*** Begin section ***

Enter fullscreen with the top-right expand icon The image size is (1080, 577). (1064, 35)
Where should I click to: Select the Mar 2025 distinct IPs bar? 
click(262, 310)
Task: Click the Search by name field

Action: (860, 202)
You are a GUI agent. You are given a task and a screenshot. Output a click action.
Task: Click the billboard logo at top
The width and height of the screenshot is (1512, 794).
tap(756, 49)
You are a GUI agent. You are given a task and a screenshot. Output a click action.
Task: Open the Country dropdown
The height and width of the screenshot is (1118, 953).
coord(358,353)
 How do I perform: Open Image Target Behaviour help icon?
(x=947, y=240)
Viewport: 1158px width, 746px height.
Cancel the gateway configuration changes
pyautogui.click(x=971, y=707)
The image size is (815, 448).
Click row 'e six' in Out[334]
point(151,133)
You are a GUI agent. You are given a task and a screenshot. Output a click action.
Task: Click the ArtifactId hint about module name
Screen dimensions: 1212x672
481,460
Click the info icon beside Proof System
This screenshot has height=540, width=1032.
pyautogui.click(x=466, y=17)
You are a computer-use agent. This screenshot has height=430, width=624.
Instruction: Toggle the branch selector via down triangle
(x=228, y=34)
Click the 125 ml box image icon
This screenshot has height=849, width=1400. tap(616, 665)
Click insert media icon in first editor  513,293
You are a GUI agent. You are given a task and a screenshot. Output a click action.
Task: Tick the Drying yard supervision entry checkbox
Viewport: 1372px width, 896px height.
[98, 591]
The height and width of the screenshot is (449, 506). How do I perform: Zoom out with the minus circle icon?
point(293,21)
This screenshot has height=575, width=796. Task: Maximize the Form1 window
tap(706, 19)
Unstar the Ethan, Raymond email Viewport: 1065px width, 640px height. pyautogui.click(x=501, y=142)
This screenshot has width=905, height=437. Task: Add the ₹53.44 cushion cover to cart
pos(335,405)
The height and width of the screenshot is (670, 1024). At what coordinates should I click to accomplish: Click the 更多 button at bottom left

*** End section ***

▶ _WHAT THE EXERCISE ASKS_:
Down to the last line, retype the entries above exactly.

▶ _SOLUTION FOR THIS PROBLEM_:
Enter fullscreen with the top-right expand icon The image size is (1080, 577). (1064, 35)
Where should I click to: Select the Mar 2025 distinct IPs bar? 
click(262, 310)
Task: Click the Search by name field

Action: (860, 202)
You are a GUI agent. You are given a task and a screenshot. Output a click action.
Task: Click the billboard logo at top
The width and height of the screenshot is (1512, 794).
tap(756, 49)
You are a GUI agent. You are given a task and a screenshot. Output a click action.
Task: Open the Country dropdown
The height and width of the screenshot is (1118, 953).
coord(358,353)
 How do I perform: Open Image Target Behaviour help icon?
(x=947, y=240)
Viewport: 1158px width, 746px height.
Cancel the gateway configuration changes
pyautogui.click(x=971, y=707)
The image size is (815, 448).
Click row 'e six' in Out[334]
point(151,133)
You are a GUI agent. You are given a task and a screenshot. Output a click action.
Task: Click the ArtifactId hint about module name
Screen dimensions: 1212x672
481,460
Click the info icon beside Proof System
This screenshot has height=540, width=1032.
pyautogui.click(x=466, y=17)
You are a computer-use agent. This screenshot has height=430, width=624.
Instruction: Toggle the branch selector via down triangle
(x=228, y=34)
Click the 125 ml box image icon
This screenshot has height=849, width=1400. tap(616, 665)
Click insert media icon in first editor  513,293
You are a GUI agent. You are given a task and a screenshot. Output a click action.
Task: Tick the Drying yard supervision entry checkbox
Viewport: 1372px width, 896px height.
[98, 591]
The height and width of the screenshot is (449, 506). How do I perform: Zoom out with the minus circle icon?
point(293,21)
This screenshot has height=575, width=796. Task: Maximize the Form1 window
tap(706, 19)
Unstar the Ethan, Raymond email Viewport: 1065px width, 640px height. pyautogui.click(x=501, y=142)
This screenshot has width=905, height=437. Task: Add the ₹53.44 cushion cover to cart
pos(335,405)
The height and width of the screenshot is (670, 1024). At what coordinates should I click to accomplish: Click the 更多 button at bottom left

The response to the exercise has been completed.